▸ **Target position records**
────────────────────
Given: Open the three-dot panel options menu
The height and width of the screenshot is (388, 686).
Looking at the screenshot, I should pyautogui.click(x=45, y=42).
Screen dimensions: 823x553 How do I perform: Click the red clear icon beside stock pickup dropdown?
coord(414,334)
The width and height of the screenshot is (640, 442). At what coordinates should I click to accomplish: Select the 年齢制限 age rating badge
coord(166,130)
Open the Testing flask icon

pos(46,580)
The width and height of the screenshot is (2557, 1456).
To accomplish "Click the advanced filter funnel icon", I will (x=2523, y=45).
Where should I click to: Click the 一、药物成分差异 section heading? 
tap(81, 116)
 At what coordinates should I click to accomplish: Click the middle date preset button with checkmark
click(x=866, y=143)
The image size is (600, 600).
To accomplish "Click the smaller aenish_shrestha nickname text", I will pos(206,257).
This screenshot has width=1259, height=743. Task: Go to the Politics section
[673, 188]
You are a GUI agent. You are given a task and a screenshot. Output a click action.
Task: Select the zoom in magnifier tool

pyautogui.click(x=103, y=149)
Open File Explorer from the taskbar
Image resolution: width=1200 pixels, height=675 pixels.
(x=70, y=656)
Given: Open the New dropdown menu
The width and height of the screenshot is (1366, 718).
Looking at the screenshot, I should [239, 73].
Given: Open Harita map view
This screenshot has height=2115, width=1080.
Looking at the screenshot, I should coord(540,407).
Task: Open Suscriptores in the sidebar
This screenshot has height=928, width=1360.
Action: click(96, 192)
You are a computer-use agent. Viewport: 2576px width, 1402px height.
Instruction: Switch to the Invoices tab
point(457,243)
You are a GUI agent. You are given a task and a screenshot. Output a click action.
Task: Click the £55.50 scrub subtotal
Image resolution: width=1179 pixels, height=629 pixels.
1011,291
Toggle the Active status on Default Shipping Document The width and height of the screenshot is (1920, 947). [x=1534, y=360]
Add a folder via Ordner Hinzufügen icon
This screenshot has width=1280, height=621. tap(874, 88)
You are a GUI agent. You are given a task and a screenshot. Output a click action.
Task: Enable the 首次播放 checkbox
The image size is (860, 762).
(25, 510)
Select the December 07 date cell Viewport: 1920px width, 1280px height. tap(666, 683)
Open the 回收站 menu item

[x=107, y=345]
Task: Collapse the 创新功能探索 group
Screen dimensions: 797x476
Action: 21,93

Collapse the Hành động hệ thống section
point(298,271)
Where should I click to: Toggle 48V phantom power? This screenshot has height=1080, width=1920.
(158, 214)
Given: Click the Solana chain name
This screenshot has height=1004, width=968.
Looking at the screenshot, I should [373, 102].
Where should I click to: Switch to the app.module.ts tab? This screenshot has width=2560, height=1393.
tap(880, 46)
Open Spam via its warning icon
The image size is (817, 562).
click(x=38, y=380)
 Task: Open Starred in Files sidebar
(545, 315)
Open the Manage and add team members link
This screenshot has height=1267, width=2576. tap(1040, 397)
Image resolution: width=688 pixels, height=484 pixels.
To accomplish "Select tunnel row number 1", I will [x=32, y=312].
────────────────────
Retype the lines of the records exactly, beginning at the very start and continuing through the line that contains "(x=70, y=656)".

▸ **Result of the exercise**
Given: Open the three-dot panel options menu
The height and width of the screenshot is (388, 686).
Looking at the screenshot, I should pyautogui.click(x=45, y=42).
Screen dimensions: 823x553 How do I perform: Click the red clear icon beside stock pickup dropdown?
coord(414,334)
The width and height of the screenshot is (640, 442). At what coordinates should I click to accomplish: Select the 年齢制限 age rating badge
coord(166,130)
Open the Testing flask icon

pos(46,580)
The width and height of the screenshot is (2557, 1456).
To accomplish "Click the advanced filter funnel icon", I will (x=2523, y=45).
Where should I click to: Click the 一、药物成分差异 section heading? 
tap(81, 116)
 At what coordinates should I click to accomplish: Click the middle date preset button with checkmark
click(x=866, y=143)
The image size is (600, 600).
To accomplish "Click the smaller aenish_shrestha nickname text", I will pos(206,257).
This screenshot has width=1259, height=743. Task: Go to the Politics section
[673, 188]
You are a GUI agent. You are given a task and a screenshot. Output a click action.
Task: Select the zoom in magnifier tool

pyautogui.click(x=103, y=149)
Open File Explorer from the taskbar
Image resolution: width=1200 pixels, height=675 pixels.
(x=70, y=656)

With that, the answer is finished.